Some Eclipse Foundation services are deprecated, or will be soon. Please ensure you've read this important communication.

Bug 334396

Summary: Web crawler does not send all fetched resources to connectivity
Product: z_Archived Reporter: Igor Novakovic <igor.novakovic>
Component: SmilaAssignee: Juergen Schumacher <juergen.schumacher>
Status: CLOSED FIXED QA Contact:
Severity: normal    
Priority: P3 CC: daniel.stucky, tmenzel
Version: unspecified   
Target Milestone: ---   
Hardware: All   
OS: All   
Whiteboard:

Description Igor Novakovic CLA 2011-01-14 11:50:57 EST
Web crawler seems to have some kind of built in filtering for resources (typical example are images) which are not being filtered out (at least according to explicit configuration in DataSourceConnectionConfig) which prevents him from sending those resources to connectivity where they should be persisted (via blackboard) as records in record and binary store.
Comment 1 Daniel Stucky CLA 2011-01-18 11:59:13 EST
I debugged this issue and found the reason why images are downloaded but not returned by the WebCrawler hasNext() and next() methods:

WebCrawler uses a ParserManager manager where Parsers for certain mimetypes can be registered. Currently there are two Parsers available, a HtmlParser (for "text/html", "text/plain") and a JavaScriptParser (for "application/x-javascript", "text/javascript").
Inside of the Fetcher every resource is tried to be parsed by a registered Parser. This means that any resource that does not match the content-type of one of the two registered parsers cannot be parsed and therefore is discarded. 

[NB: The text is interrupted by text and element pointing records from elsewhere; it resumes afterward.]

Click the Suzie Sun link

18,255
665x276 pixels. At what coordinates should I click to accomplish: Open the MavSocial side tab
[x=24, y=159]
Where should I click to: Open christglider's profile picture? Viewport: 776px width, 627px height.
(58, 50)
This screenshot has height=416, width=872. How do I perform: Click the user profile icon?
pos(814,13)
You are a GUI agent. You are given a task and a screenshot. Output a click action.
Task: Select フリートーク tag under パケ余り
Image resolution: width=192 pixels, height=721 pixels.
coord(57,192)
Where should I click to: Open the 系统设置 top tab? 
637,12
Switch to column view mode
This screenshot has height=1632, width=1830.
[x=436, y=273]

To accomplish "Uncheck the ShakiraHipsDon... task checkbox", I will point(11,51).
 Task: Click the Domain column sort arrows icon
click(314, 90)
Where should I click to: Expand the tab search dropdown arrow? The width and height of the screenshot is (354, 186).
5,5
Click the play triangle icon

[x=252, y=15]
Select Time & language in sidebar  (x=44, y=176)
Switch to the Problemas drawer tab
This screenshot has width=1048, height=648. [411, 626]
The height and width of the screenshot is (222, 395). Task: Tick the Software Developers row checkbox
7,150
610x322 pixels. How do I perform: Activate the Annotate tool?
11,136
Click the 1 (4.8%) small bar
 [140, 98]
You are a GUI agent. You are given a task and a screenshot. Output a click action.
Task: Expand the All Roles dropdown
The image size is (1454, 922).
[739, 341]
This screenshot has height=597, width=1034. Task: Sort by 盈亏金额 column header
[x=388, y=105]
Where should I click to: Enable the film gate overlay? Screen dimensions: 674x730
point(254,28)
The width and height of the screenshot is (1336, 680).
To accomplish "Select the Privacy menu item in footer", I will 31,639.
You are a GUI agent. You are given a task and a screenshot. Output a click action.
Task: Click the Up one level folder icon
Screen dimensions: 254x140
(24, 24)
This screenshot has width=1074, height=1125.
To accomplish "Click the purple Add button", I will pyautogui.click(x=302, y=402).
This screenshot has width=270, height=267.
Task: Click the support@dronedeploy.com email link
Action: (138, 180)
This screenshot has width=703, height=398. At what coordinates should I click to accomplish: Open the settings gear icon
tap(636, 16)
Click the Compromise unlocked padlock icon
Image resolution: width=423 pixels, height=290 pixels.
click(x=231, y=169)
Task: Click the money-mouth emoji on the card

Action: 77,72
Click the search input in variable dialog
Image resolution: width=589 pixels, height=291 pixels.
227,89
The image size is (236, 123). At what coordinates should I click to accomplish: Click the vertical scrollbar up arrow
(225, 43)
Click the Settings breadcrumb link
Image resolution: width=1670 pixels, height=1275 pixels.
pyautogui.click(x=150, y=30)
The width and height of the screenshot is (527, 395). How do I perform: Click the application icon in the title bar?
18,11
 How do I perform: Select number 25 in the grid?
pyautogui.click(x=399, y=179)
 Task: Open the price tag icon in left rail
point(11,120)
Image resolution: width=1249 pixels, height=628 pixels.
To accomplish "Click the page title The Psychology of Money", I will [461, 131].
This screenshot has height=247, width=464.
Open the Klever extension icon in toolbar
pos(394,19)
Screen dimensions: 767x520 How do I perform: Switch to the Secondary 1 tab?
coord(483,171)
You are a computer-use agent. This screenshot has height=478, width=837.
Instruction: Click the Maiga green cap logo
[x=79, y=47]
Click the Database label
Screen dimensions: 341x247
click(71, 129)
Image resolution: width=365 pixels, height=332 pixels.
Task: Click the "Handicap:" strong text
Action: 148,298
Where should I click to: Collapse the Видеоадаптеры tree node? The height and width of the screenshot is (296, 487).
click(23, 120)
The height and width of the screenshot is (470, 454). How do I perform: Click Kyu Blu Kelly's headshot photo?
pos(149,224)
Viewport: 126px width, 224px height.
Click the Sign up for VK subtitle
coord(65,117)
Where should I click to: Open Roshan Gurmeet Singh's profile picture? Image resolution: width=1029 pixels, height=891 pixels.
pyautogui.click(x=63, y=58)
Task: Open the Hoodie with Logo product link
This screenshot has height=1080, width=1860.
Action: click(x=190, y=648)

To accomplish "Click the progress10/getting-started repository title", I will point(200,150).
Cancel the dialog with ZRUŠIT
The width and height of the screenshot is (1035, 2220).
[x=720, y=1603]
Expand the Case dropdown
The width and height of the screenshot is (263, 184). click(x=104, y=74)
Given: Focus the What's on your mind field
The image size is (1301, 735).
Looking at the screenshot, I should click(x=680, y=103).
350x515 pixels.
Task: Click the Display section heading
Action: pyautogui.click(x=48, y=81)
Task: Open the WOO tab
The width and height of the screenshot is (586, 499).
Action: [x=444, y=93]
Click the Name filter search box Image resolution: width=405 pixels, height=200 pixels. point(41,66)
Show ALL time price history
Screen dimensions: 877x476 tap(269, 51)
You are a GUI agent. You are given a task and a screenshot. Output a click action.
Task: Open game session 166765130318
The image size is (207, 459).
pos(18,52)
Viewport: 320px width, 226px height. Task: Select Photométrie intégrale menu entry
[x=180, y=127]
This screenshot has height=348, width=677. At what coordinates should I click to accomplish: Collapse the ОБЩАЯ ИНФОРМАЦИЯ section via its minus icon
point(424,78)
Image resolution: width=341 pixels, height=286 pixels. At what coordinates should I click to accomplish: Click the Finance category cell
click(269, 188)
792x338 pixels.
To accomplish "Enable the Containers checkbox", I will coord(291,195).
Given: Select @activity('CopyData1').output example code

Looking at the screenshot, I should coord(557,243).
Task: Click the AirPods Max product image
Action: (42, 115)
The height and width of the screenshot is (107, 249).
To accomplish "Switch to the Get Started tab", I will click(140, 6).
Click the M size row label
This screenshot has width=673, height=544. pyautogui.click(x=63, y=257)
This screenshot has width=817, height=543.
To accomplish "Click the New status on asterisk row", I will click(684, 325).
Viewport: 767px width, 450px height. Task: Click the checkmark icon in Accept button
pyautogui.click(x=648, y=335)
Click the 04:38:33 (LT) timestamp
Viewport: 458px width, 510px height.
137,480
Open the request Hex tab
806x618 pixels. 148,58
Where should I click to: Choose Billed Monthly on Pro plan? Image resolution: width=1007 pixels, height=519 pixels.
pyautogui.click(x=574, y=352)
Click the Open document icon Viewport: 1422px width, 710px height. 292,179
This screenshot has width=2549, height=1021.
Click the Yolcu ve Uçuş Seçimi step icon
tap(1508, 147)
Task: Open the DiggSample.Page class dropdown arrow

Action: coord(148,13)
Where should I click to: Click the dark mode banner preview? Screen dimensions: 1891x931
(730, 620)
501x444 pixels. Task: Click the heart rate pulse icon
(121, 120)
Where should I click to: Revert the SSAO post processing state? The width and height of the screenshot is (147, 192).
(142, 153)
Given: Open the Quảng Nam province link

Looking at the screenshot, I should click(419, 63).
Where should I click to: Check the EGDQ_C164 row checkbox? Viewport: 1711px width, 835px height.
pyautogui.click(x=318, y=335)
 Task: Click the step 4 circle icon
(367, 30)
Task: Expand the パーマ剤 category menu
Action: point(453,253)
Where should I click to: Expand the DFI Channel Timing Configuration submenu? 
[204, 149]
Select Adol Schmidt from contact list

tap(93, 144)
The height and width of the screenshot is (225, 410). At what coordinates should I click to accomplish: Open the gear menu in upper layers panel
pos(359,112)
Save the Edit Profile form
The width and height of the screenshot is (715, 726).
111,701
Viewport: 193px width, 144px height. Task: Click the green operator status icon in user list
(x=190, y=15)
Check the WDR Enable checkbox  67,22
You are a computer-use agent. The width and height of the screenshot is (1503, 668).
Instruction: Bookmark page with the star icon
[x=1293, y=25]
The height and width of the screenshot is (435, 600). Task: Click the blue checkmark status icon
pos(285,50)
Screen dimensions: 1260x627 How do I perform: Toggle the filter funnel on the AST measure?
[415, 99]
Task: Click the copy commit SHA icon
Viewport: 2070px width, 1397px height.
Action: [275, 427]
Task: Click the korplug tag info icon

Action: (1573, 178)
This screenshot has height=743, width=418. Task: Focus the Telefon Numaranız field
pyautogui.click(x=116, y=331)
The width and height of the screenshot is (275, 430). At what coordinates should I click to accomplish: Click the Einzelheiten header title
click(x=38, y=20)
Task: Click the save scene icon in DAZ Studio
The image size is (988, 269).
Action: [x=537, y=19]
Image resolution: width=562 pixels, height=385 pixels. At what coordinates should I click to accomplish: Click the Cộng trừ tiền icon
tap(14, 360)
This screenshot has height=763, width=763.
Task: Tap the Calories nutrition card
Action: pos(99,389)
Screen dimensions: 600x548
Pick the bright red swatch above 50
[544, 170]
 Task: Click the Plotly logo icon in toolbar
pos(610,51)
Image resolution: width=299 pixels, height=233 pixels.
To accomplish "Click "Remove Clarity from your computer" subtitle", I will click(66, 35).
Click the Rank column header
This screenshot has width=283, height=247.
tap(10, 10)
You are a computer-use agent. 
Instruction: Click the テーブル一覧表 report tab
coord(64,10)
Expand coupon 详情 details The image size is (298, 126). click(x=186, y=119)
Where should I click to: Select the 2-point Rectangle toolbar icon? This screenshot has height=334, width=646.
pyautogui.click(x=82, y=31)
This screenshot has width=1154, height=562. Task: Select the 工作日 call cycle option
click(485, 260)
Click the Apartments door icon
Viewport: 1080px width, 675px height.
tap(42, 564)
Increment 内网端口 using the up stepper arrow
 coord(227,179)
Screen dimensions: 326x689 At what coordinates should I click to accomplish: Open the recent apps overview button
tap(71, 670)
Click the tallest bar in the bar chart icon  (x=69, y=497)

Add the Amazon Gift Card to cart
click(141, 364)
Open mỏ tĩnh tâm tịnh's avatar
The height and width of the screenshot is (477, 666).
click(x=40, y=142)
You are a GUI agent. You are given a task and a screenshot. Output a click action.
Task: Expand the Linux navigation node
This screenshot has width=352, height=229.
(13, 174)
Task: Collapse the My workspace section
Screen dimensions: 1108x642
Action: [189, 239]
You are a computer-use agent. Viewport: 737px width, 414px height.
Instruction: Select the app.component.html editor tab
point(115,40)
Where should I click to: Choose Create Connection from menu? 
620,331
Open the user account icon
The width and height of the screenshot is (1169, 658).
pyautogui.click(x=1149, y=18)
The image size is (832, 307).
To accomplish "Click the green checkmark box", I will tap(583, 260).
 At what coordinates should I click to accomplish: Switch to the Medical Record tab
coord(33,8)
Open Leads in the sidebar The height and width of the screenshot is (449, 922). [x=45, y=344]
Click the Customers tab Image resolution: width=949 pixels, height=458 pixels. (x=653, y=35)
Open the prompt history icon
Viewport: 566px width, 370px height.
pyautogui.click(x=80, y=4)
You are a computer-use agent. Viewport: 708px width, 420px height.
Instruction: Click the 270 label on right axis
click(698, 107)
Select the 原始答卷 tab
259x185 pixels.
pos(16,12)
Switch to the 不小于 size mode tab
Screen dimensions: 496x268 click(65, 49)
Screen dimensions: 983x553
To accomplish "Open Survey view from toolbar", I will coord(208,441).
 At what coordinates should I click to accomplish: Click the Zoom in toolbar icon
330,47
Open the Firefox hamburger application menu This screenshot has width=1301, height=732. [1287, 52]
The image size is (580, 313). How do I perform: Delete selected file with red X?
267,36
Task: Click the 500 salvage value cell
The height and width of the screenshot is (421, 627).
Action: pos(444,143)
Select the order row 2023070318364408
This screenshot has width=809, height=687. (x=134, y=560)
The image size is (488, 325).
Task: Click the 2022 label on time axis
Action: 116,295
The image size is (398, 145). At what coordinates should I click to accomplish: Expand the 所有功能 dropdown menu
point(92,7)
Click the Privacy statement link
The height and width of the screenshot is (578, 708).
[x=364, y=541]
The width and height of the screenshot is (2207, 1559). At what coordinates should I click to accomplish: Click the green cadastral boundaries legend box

There should be log entries like this:
2011-01-18 17:54:21,069 WARN  [Thread-38                                    ]  fetcher.Fetcher                               - Parser for content-type: application/pdf not found
 2011-01-18 17:54:52,581 WARN  [Thread-38                                    ]  fetcher.Fetcher                               - Parser for content-type: application/pdf not found
 2011-01-18 17:54:52,848 WARN  [Thread-38                                    ]  fetcher.Fetcher                               - Parser for content-type: application/pdf not found
 2011-01-18 17:54:53,025 WARN  [Thread-38                                    ]  fetcher.Fetcher                               - Parser for content-type: application/pdf not found
 2011-01-18 17:54:53,138 WARN  [Thread-38                                    ]  fetcher.Fetcher                               - Parser for content-type: text/css not found
 2011-01-18 17:54:53,301 WARN  [Thread-38                                    ]  fetcher.Fetcher                               - Parser for content-type: image/x-icon not found
 2011-01-18 17:54:53,516 WARN  [Thread-38                                    ]  fetcher.Fetcher                               - Parser for content-type: application/pdf not found


I don't know the reason behing the ParserManager and the Parsers, we have to discuss this behavior with the guys from brox that did the initial implementation.

Bye,
Daniel
Comment 2 Igor Novakovic CLA 2011-09-21 06:55:32 EDT
Thomas, can you please provide any input why this decision has been made back then?
I suggest that we change the implementation so that all crawled resources (that have not been filtered out due to crawler filter configuration) are sent to Connectivity.
Comment 3 thomas menzel CLA 2011-09-21 07:42:29 EDT
unfortunately i dont know for sure but would think that this had been from days way past where the focus was mainly on indexing text and saving the whole page to later view in full wasnt an issue. 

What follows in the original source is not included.